In fact, a muscle imbalance is often the reason why some people cannot perform certain exercises correctly . Case in point: the dominated. People whose back muscles are too weak to lift their bodies will use the smaller muscles of their arms and shoulders (i.e., their assistants) to try to make the movement happen, with little or no success.

That type of situation is not only true for the dominated. Every time your technique fails during an exercise , it can reveal where you are experiencing muscle imbalances. Do your knees buckle when you squat? You may have weakness or limitation in the hips. Does your lower back sag during ironing? That could be a sign of central weakness.

Why are muscle imbalances problematic?

A muscle imbalance may seem like a minor annoyance right now, so what if your right leg trembles more than your left during strides?

Left untreated, muscle imbalances can cause pain, dysfunction, and injury. This is because they can alter the position of the joint they are attached to, changing their range of motion in potentially dangerous ways.

If this happens repeatedly over a period of time, your chance of injury is higher, both in the muscles, which can be overloaded by supporting too great a load for too long, and in the joints, which do not receive the support they need to stabilize during strenuous exercise.

The most common example of this domino effect is caused by weak glutes. In that scenario, deep hip rotators can take over, which can trigger hip pain and even pinch the sciatic nerve. Another example: weak shoulder muscles. When the pectoralis minor takes over the weak serratus, it can increase the risk of shoulder and neck pain.

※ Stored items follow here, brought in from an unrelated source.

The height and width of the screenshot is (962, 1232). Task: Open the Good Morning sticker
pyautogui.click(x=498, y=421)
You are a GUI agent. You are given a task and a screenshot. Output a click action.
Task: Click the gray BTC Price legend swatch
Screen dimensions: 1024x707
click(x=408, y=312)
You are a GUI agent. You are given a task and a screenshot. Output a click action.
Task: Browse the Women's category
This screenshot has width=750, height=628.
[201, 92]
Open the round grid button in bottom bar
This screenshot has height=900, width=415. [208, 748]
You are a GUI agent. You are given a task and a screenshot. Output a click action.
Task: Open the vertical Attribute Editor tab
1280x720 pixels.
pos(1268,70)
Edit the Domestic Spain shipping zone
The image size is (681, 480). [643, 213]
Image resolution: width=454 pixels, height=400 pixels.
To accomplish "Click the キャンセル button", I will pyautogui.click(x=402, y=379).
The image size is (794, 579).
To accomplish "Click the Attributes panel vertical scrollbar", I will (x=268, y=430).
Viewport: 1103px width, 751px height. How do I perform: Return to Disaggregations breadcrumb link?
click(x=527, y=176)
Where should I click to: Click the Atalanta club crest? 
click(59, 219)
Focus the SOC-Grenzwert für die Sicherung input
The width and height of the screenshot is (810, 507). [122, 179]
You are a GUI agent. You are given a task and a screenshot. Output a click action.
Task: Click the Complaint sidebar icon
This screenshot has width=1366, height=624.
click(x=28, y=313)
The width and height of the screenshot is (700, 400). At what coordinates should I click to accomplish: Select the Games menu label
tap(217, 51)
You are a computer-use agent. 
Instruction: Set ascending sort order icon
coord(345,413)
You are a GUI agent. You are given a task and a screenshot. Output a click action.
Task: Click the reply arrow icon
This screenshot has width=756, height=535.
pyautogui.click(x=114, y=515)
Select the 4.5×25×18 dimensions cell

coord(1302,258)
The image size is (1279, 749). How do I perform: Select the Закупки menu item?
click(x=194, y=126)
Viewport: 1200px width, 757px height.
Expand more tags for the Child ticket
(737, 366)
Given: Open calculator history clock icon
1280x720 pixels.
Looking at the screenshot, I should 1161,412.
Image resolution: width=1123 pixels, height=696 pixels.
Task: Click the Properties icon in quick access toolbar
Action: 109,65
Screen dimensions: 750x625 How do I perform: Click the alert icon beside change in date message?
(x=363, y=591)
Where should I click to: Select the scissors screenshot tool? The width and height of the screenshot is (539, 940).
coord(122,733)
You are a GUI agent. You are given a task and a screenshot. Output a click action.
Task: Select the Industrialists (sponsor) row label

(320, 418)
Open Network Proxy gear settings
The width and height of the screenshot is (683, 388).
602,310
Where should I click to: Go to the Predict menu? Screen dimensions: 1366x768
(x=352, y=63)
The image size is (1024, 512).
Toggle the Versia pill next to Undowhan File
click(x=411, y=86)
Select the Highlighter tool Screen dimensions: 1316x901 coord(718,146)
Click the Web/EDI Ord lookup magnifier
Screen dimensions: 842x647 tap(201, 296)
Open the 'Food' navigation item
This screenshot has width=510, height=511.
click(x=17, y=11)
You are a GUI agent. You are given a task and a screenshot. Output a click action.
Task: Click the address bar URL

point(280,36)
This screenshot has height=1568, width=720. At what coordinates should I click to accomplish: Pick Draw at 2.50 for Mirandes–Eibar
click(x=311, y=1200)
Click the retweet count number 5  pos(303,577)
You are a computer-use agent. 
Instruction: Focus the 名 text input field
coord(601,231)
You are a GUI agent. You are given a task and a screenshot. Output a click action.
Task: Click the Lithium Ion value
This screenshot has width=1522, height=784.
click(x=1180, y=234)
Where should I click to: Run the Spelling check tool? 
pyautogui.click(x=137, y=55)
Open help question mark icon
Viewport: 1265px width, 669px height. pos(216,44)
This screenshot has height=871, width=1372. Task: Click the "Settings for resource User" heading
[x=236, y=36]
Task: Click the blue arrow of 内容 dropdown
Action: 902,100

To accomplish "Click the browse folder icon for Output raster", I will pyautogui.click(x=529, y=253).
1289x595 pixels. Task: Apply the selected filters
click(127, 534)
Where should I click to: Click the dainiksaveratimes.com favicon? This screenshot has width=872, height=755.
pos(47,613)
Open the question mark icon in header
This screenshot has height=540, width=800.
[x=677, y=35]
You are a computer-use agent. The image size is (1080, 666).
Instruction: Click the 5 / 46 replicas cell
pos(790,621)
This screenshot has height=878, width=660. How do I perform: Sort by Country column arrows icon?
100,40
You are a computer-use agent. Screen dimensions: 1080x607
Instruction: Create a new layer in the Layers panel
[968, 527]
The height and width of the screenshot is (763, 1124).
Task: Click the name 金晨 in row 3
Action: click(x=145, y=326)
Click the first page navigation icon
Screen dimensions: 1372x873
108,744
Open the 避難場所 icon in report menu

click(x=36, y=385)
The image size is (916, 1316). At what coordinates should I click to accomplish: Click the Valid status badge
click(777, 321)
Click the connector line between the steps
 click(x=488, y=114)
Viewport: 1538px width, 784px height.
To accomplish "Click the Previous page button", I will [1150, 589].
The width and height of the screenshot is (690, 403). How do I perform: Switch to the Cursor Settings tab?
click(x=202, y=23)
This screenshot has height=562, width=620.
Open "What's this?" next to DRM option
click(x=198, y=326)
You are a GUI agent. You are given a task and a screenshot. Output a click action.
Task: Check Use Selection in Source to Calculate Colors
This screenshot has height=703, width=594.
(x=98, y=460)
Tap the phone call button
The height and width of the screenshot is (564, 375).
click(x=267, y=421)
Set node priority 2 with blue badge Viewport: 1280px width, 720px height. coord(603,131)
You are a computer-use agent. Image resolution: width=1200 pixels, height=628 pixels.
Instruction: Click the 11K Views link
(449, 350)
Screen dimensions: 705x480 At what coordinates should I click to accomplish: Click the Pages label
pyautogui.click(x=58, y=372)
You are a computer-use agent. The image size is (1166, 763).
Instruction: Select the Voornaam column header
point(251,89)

If the imbalance is in your core, it can cost you a loss of flexibility, poor breathing, interrupted digestion, as well as neck or back injury or pain.

Is there a treatment?

Building strength and increasing your range of motion are essential when it comes to correcting muscle imbalances. Once you have identified your particular weak areas, you can focus your strength training and stretching on them. You may want to have a personal trainer, or a physical therapist if you are in pain, to help you develop a specific routine.

Regardless of the action plan you decide, you should know that your healing will not happen overnight. Muscle imbalances can be difficult to fix, especially if the pattern has been ingrained for a long time.

Re-training the muscles is the most difficult part . Once the auxiliary muscles have become accustomed to compensating for a weak prime mover, they will stubbornly continue to do so. It will take time, patience, and repetition to get them to break that unhealthy habit.

Determined exercise is needed to attack the unbalanced muscle. And often you have to make movement a lot easier than people expect. That could mean lifting less weight, refining and simplifying your technique, or both.

When it comes to addressing muscle imbalances, correcting core issues should be at the top of your to-do list. You core your base of operations. Proper basic training is the foundation of fundamental human movement. No one can afford to neglect this basic component of the body.

Another useful option is to do one- sided exercises , that is, movements that train one side of your body at a time, such as single-leg glute bridges or single-arm weight rows. Movements like these will ensure that you don’t rely too heavily on your dominant side, which helps you isolate and remedy muscle imbalances.

Incorporating exercises that encourage movement in many different directions or planes is another useful strategy. Mix up your routine with a variety of push, pull, rotate and side movements. Exercising like these will help you avoid repetition and overtraining, reducing the risk of muscle imbalances.